Last week, our column focused on some statistics and causes for homelessness in Los Angeles. This week, let’s take some time to look at our own neighborhood – specifically, the 25th Congressional District, which encompasses most of the Santa Clarita Valley and the Antelope Valley.
For help, I called Congressman Steve Knight’s office and was put in touch with his communications director, Megan Dutra. Megan was extremely helpful and made it clear that Steve’s office was aware of the issue and seeking answers.
The first thing that Megan shared with me was a statistics sheet from the Los Angeles Homeless Services Authority, published July 11 this year, that has the most up-to-date stats available in the county. These stats are based on a yearly homeless count and, while provided in hard numbers, are known to be estimates.
Steve’s district is estimated to have 4,581 homeless people, 667 of which are sheltered, while 3,914 are not. That means almost 4,000 people are living in the streets, washes, alleys and underpasses of our fair congressional district.

•••

**Prompt 1:**
Answer these questions using the column on homelessness:
(a) Which two valleys does the 25th Congressional District cover most or all of?
(b) What position does Megan Dutra hold?
(c) How many homeless people in the district are sheltered?
**Prompt 2:**
Return the portion of the column on homelessness between "Last week, our" and "to be estimates.", inclusive.
**Prompt 3:**
Translate this sentence from the column on homelessness into Spanish: "These stats are based on a yearly homeless count and, while provided in hard numbers, are known to be estimates."
The collected data is not needed for any of this work.

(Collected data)
•••

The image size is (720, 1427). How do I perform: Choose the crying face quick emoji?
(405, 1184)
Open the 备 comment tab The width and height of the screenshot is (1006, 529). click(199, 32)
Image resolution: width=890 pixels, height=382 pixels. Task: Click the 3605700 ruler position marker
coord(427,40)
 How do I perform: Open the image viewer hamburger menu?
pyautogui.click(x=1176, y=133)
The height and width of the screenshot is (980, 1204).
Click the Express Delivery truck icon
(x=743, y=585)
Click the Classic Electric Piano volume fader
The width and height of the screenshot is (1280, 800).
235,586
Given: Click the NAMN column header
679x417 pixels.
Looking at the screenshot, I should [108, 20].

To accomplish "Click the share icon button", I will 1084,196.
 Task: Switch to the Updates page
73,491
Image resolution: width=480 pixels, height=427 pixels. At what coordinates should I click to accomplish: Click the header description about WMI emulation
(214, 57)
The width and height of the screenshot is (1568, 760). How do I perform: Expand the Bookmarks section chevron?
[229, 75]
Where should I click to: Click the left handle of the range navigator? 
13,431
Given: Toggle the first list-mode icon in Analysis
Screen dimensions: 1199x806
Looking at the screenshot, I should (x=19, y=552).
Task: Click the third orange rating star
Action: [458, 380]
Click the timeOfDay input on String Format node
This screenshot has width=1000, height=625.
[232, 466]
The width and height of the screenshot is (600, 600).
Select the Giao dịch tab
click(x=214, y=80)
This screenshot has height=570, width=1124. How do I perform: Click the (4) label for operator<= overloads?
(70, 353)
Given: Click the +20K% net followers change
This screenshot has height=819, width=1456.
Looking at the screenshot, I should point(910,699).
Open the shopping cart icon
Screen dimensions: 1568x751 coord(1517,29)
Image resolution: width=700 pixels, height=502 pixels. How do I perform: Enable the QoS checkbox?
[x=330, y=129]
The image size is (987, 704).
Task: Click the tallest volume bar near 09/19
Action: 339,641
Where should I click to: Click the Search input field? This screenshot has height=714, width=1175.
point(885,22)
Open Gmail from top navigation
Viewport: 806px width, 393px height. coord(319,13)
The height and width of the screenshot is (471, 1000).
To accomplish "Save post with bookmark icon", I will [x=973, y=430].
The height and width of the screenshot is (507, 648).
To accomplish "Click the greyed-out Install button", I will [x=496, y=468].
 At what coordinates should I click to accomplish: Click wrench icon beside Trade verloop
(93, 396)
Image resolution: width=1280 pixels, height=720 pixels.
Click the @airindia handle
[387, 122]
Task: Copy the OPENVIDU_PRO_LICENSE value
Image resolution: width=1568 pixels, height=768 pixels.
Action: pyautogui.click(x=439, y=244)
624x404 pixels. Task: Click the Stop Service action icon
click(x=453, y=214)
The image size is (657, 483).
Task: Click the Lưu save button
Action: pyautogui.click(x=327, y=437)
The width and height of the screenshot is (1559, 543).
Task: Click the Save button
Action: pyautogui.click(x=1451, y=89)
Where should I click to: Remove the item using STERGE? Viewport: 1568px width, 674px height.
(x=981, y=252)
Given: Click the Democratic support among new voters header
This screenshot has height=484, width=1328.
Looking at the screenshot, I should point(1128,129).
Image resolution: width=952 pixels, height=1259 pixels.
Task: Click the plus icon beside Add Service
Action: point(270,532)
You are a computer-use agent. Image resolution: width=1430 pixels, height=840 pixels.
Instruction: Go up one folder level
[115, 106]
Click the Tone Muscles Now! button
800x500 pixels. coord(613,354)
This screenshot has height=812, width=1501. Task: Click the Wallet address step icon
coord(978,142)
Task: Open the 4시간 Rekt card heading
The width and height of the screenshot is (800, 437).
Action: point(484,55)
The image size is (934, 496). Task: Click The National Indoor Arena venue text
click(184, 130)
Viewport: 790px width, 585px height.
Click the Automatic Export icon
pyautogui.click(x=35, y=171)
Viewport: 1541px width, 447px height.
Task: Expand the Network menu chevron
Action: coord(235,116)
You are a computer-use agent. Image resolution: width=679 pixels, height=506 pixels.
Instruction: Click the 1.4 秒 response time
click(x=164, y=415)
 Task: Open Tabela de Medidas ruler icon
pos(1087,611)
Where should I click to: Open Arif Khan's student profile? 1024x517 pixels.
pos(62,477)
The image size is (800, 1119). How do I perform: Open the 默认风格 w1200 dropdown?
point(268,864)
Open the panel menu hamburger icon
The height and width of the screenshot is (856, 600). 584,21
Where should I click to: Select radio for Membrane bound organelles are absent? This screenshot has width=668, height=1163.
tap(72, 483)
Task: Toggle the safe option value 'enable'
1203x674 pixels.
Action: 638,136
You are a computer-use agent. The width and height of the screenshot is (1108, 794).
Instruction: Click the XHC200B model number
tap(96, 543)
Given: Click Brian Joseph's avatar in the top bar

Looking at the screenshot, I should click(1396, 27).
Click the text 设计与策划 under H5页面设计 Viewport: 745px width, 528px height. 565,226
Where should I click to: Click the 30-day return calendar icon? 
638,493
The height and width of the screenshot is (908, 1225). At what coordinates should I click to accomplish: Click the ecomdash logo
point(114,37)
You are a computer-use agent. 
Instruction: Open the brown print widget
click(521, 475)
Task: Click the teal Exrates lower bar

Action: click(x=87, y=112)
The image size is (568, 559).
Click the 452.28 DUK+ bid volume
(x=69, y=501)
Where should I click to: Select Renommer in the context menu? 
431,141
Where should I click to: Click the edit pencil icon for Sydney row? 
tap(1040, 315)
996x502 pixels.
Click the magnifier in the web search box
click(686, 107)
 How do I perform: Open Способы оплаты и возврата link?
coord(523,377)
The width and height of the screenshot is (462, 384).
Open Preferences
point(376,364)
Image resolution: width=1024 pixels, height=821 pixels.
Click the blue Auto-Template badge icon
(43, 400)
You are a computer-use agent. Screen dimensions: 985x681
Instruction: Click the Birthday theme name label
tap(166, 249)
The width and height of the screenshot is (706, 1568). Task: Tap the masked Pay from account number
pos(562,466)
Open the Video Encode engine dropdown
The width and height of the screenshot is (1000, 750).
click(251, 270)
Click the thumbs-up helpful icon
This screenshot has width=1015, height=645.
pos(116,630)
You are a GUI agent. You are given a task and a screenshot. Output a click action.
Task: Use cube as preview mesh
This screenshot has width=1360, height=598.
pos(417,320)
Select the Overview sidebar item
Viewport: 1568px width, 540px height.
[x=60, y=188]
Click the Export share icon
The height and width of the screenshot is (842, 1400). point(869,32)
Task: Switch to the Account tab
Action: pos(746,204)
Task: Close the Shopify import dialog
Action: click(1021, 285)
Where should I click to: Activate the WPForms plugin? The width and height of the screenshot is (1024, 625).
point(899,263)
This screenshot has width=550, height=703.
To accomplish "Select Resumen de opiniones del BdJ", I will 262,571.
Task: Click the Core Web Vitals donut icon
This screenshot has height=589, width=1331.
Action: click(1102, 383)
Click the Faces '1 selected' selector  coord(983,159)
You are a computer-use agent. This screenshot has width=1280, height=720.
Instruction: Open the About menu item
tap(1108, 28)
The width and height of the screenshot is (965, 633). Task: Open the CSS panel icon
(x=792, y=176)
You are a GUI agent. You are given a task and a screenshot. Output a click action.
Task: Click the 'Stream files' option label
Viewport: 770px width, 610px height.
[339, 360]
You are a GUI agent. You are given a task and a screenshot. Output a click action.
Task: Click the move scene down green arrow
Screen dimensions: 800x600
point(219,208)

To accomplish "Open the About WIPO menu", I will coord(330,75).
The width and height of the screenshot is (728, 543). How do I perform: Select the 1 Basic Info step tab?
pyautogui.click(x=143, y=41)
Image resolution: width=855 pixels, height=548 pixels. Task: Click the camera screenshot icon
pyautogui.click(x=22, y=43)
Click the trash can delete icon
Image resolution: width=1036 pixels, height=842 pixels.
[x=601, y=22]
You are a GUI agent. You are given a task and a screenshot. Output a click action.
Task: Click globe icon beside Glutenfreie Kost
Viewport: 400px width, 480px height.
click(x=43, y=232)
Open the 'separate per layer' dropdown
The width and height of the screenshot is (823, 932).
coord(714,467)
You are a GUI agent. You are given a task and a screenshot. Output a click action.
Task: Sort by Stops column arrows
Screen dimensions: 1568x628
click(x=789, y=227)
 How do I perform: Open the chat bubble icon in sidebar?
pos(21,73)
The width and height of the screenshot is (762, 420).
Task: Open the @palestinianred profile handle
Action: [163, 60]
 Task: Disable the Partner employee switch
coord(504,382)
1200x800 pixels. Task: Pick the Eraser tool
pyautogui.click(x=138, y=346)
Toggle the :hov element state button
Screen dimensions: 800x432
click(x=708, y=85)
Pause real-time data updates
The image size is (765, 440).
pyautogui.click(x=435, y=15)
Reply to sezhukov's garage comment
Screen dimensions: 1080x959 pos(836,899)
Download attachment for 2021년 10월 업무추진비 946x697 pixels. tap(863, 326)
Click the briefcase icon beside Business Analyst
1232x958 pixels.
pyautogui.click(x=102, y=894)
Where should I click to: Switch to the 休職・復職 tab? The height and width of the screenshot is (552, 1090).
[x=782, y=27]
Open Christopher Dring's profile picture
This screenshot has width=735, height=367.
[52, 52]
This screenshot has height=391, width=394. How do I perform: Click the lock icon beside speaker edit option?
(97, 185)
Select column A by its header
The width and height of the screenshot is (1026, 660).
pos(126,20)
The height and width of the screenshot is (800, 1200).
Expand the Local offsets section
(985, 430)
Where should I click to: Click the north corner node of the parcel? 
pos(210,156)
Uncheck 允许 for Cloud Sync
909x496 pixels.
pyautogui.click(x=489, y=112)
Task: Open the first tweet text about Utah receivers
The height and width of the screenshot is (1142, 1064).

•••

**Task solution 1:**
(a) Most of the Santa Clarita Valley and the Antelope Valley.
(b) She is communications director for Congressman Steve Knight.
(c) 667.

**Task solution 2:**
Last week, our column focused on some statistics and causes for homelessness in Los Angeles. This week, let’s take some time to look at our own neighborhood – specifically, the 25th Congressional District, which encompasses most of the Santa Clarita Valley and the Antelope Valley.
For help, I called Congressman Steve Knight’s office and was put in touch with his communications director, Megan Dutra. Megan was extremely helpful and made it clear that Steve’s office was aware of the issue and seeking answers.
The first thing that Megan shared with me was a statistics sheet from the Los Angeles Homeless Services Authority, published July 11 this year, that has the most up-to-date stats available in the county. These stats are based on a yearly homeless count and, while provided in hard numbers, are known to be estimates.

**Task solution 3:**
Estas estadísticas se basan en un conteo anual de personas sin hogar y, aunque se presentan en cifras exactas, se sabe que son estimaciones.